State seeks to regulate skilled game rooms

Game rooms popping up in Springfield, some replacing Internet cafes.


Staying with the Story

The Springfield News-Sun has written extensively about Internet cafes and skill-based game rooms locating in the city over the past three years.

Less than a year after lawmakers effectively shut down Internet cafes, more skill-based game rooms are opening in Springfield, although new legislation in the Ohio House could regulate these operations.

Roc-In-Skill Games, 1214 N. Bechtle Ave., opened last year, while Players Club Internet Cafe, 1881 S. Limestone St., re-opened last month as a skill-based game room.

A third skill-based game room, Joker’s Wild, 2794 Derr Road, is expected to open in two to three weeks. The city’s board of zoning appeals approved a conditional use permit for the business last month.

The new game room provides a leisure activity to customers, said Clark Wideman, lawyer for Joker’s Wild.

“We do it legally and above board and hope that all of the competition does,” he said.

The skill-based game rooms may be an alternative to Internet sweepstakes cafes, which were effectively banned by the state last year and closed about 800 businesses.

The Ohio Attorney General’s Office has received anecdotal reports of former Internet cafes re-opening as skilled game rooms, according to spokesman Dan Tierney.

“I don’t know if we can assume they’re the next step in attempts to work around the restrictions of Ohio’s gaming laws,” said Jerry Strozdas, the city’s law director. “If they are, we’ll learn that and we’ll act accordingly.”

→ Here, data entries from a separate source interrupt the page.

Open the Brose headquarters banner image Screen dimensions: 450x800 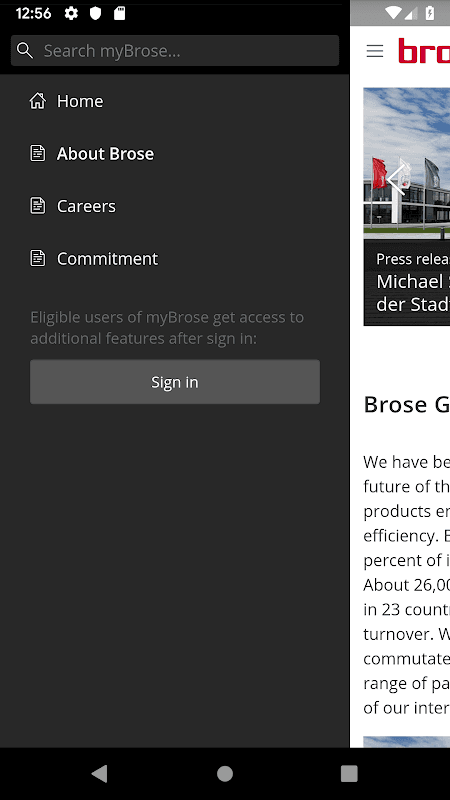pyautogui.click(x=407, y=163)
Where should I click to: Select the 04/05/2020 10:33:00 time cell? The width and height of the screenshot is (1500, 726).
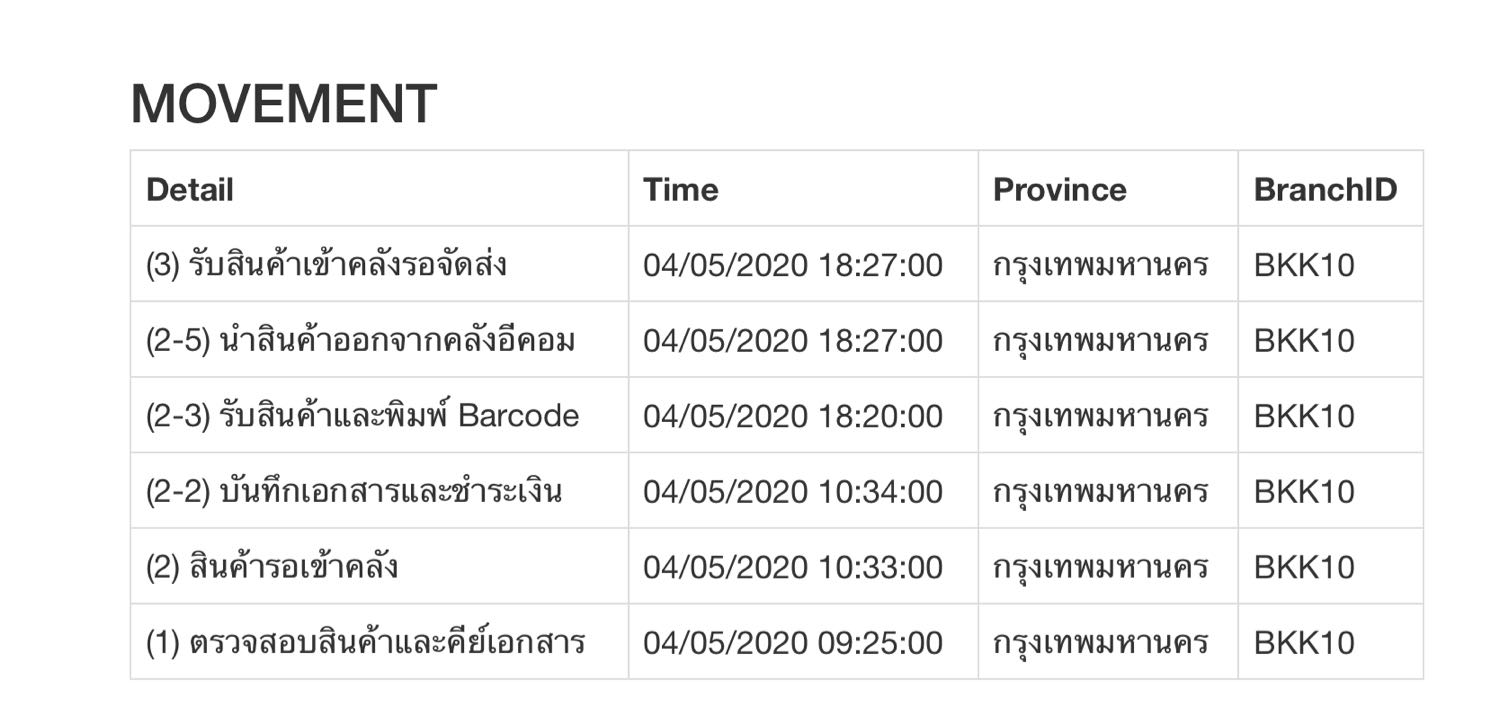(793, 567)
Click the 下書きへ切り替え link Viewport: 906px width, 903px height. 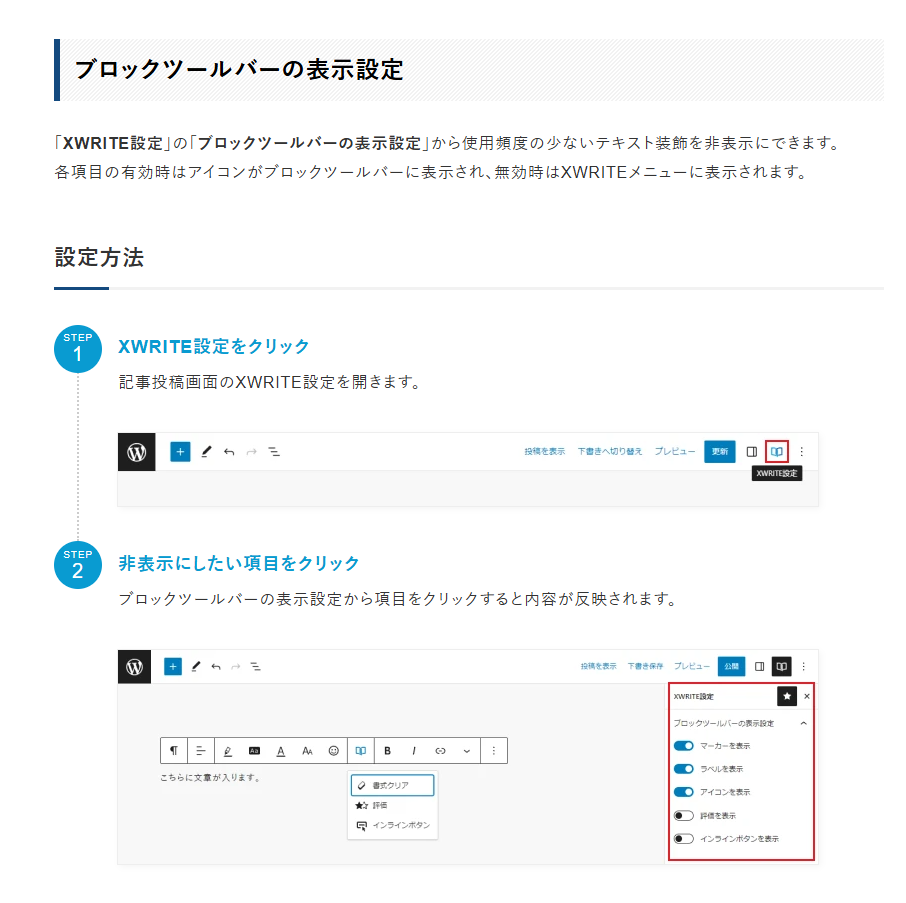[x=610, y=452]
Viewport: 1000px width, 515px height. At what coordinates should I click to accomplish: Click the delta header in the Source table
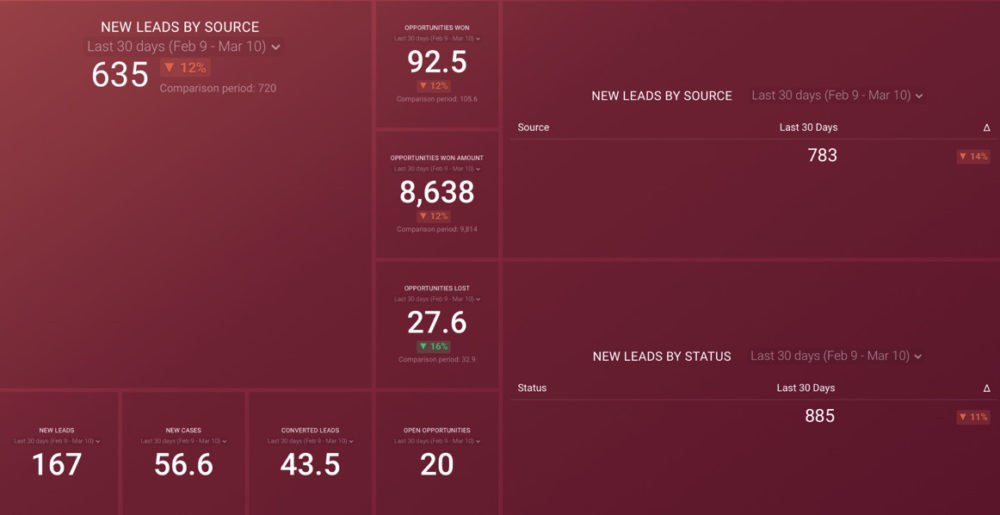(x=986, y=128)
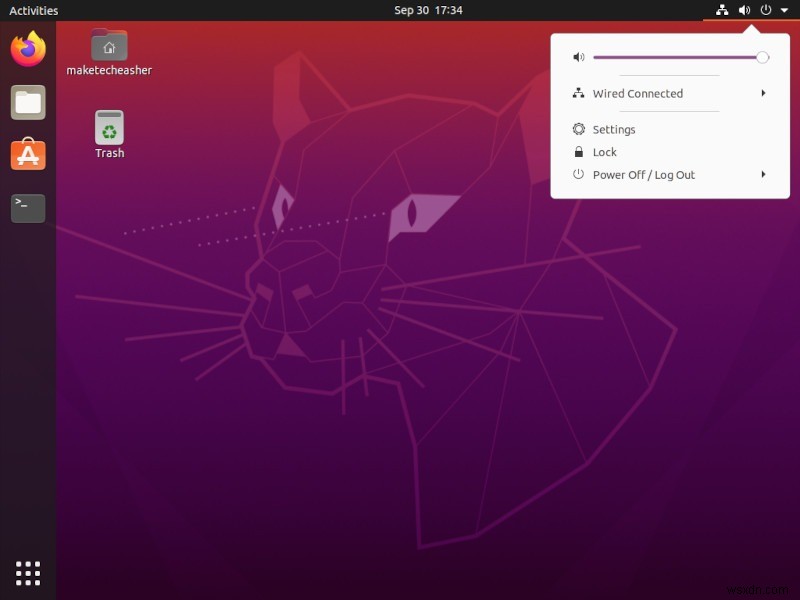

Skilled game rooms are regulated by the Ohio Casino Control Commission and had been in effect prior to Internet cafe laws. Under current law, skill-based games are prohibited from giving cash prizes, Tierney said.

The Ohio Revised Code defines skill-based amusement machines as mechanical, video, digital or electronic devices. Players are rewarded only with merchandise prizes or vouchers redeemable for merchandise prizes that don’t exceed $10 and must be distributed on site at the time of play. Examples of skilled games include pop-a-shot basketball games, Skee-Ball, Tic Tac Fruit or any other type of game that requires athletic or physical skill.

The new game rooms are a form of adult entertainment, said Chris Howlett, a district manager with Joker’s Wild LLC. It’s unfair to put down the game rooms until “you know what we’re about,” she said.

The business is currently in the process of hiring one full-time and two part-time employees for the skilled game room.

“We’re not an Internet cafe,” Howlett said. “We’re strictly a game of skill. We don’t pay out cash.”

The state legislature has proposed a new bill, House Bill 491, that would regulate the skill-based game rooms. The bill was introduced on March 18 by state Reps. Jim Buchy, R-Greenville, and Bill Blessing, R-Colerain Twp., and has been assigned to the Policy and Legislative Oversight committee.

In 2010, the Casino Control Law gave the Ohio Casino Control Commission the authority to oversee skill-based amusement machines, but no other further guidance was provided, according to Executive Director Matthew Schuler. House Bill 491 would provide the administrative tools to regulate them, he said.

The commission has done investigations, received complaints and read media reports of operations calling themselves skill-based businesses that are running games of chance and providing cash payouts that violate Ohio laws, according to Schuler.

“Our goal is to eliminate doubt in people’s minds,” he said. “We’ll be able to validate those that are following the law, then have the tools we need to address those that are not.”

Wideman, lawyer for Joker’s Wild, said his clients operate legally and are open to additional state oversight. But they would concerned if the result is to regulate them out of business like Internet cafes.

The current form of HB 491 seems good overall to Wideman, but he pointed out that it could change during the legislative process.

“Some reasonable degree of regulation would keep the people in the business honest,” Wideman said.

If passed, the legislation would require skill-based game room operators to receive a license from the state, as well as increase the penalties for operating a gambling house. It would also require the commission to create compliance standards involving equipment, financial records, auditing and computations and recording of compensation and winnings.

“It’s timely, now that we’re seeing this shift,” Schuler said. “Clearly, we’ve seen that there’s some confusion among the operators as to what they can and can’t do. That’s why we believe that consistent, uniform statewide regulation will make sure that any business that’s running skill games is going to follow the law.”